Colonel Littleton (born December 15, 1943) is an American fashion designer and business proprietor, best known for his Col. Littleton brand of leather goods, apparel and specialty products − most handmade in his Lynnville, TN workshop by local craftsmen. His designs are sold through his Americana Collection catalog and in over 800 stores worldwide.  Col. Littleton, The Great American Leather Company, was established in 1987.

Early life and career

Colonel Littleton was born Garry Allen Littleton in Camden, Tennessee to Avery (née Allen) and Lester Coleman Littleton, a millwright and carpenter.

His mother died shortly after his birth and he was initially raised by his grandparents, in Holladay, TN, while his father sought work in east Tennessee.
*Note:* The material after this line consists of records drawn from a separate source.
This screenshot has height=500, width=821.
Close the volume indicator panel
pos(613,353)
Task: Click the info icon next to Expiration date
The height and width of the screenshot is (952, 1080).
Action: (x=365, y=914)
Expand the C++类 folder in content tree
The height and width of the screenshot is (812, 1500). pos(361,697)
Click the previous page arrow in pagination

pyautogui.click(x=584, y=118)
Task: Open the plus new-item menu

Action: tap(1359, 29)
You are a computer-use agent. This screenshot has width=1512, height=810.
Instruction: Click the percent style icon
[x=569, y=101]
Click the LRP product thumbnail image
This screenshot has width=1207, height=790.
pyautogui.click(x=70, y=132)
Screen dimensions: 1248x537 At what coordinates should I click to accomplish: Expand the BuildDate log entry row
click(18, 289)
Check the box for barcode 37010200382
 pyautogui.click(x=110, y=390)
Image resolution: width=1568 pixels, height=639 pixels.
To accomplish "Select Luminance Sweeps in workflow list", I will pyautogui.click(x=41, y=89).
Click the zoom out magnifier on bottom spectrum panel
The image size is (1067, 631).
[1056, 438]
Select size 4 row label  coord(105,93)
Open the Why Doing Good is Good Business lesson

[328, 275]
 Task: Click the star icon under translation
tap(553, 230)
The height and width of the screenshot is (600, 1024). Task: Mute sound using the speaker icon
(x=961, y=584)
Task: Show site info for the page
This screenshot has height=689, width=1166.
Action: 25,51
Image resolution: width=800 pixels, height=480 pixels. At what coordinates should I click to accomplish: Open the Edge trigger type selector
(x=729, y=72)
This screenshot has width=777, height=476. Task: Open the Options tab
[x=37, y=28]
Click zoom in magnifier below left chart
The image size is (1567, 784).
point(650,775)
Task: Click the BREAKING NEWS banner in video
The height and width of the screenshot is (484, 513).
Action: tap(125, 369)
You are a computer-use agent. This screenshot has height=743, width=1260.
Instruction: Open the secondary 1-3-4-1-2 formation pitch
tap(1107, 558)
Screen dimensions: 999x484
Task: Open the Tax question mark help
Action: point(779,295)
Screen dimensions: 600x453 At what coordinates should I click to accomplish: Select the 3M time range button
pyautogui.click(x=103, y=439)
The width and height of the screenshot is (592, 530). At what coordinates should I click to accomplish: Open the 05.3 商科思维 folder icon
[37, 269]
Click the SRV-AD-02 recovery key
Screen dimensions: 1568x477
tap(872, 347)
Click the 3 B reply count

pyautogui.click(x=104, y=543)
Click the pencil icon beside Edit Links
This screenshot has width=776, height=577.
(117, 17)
He graduated from Bellevue High School in Nashville, TN, attended David Lipscomb University and later served in the US Coast Guard. He married Norma Ann (Susie) Hobbs in 1975. He worked at Tom James Co., where he sold custom men’s clothing and as National Sales Director at The Benson Company (later known as Benson Records), a music publishing company in Nashville, TN. Later, he worked for New York based companies like Ghurka and Trafalgar, selling clothing and accessories to men’s specialty stores.

Business

He launched his label in 1987 from the third floor attic of his home, selling antique cufflinks to specialty stores such as Paul Stuart in New York City, that appreciated his eye for the interesting. He designed the packaging, creating the cross swords logo and Col. Littleton motif that would become his brand mark.

From antique cufflinks he moved into pocket knives, which he designed using mother of pearl and bone. He offered customers the option to engrave the handle and/or bolsters.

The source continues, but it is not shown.